7. Configuration (c.) - bridging

I chose to stay with this configuration for now, since it allows me to pull my Aspire out of the network from time to time without loosing Internet connectivity. When travelling, I use my Aspire as a GPS device in combination with a USB connected satellite antenna.

These are the commands given in the necessary order placed inside the /etc/rc.d/rc.local file:
#!/bin/sh
#
# /etc/rc.d/rc.local:  Local system initialization script.
#
# Put any local startup commands in here.  Also, if you have
# anything that needs to be run at shutdown time you can
# make an /etc/rc.d/rc.local_shutdown script and put those
# commands in there.

/etc/rc.d/rc.radiusd start

/sbin/ifconfig wlan0 up
/sbin/iwconfig wlan0 channel auto

/etc/rc.d/rc.hostapd start

/sbin/ifconfig wlan0_0 172.17.0.1

/sbin/ifconfig eth0 up
/sbin/ifconfig wlan0 up

/usr/sbin/brctl addbr br0
/sbin/ifconfig br0 up
/usr/sbin/brctl addif br0 eth0
/usr/sbin/brctl addif br0 wlan0

/sbin/ifconfig br0 192.168.1.55

/sbin/route add default gw 192.168.1.1

/usr/sbin/dhcpd wlan0_0

/etc/rc.d/firewall/acerap_br.fw
/etc/rc.d/rc.traffic_shaping start

/etc/rc.d/rc.bind restart

#EOF

The part that concerns bridging is in bold. Bridging on Linux is really easy and it should not cause you any troubles. The spanning tree should be off as it is by default. Turn it on only if you really know what you are doing. The dhcpd is bound only to the wlan0 to serve 172.17.0.0/16 addresses to the Welcome network. The network with the Acer_A1 ssid is getting its IP addresses from the "Linksys SRX 200" DHCP server trough the bridge (it transfers broadcasts transparently). The rc.traffic_shaping script is for traffic shaping which turned out to be necessary, because some of the clients in Welcome misbehaved (see 6. Additional administrative tasks).

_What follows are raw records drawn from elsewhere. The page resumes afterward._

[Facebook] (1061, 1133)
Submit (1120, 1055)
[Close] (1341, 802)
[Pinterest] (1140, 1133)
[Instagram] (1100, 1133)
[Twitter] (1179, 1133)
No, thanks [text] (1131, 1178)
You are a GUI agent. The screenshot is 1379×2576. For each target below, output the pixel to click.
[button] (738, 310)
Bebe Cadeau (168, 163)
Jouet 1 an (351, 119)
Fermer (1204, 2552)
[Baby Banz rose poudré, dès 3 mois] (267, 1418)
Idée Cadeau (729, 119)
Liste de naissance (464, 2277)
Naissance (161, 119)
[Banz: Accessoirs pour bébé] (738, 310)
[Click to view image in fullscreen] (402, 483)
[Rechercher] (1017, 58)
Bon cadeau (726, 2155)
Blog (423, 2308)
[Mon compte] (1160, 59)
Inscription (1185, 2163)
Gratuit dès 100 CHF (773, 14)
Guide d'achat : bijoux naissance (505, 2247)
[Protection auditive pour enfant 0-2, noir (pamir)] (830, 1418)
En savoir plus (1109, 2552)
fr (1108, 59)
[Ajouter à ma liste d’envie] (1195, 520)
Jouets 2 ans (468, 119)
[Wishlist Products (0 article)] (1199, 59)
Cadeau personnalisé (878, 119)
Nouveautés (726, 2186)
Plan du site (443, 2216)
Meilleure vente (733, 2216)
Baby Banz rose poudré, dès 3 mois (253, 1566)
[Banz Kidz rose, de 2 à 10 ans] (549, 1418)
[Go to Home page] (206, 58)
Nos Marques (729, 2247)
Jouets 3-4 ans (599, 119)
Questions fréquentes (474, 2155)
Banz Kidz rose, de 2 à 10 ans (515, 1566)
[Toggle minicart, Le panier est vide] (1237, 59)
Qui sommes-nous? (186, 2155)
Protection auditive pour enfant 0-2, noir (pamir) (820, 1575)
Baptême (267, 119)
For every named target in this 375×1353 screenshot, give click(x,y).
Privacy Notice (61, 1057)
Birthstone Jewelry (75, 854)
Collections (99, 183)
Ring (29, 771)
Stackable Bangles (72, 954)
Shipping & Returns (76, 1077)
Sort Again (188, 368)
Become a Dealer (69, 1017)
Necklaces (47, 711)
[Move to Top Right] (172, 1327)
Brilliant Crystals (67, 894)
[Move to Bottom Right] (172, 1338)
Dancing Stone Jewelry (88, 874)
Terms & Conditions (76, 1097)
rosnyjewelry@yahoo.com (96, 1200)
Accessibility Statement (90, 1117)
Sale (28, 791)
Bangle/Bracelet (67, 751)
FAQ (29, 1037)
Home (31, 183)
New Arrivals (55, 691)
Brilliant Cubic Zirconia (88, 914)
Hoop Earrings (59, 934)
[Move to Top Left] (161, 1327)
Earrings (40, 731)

Of course you will need a firewall as well, so here is the acerap_br.fwb file created with the FWbuilder project and the script acerap_br.fw it generated, really basic, but a good starting point. I decided to switch to WPA2 after using this configuration for about one month. This required only a change of wpa=1 in /etc/hostapd.conf to wpa=2 and a restart of the hostapd. I was worried about the amount of work necessary to reconfigure all clients, but it turned out that only some small changes to the Windows clients are required.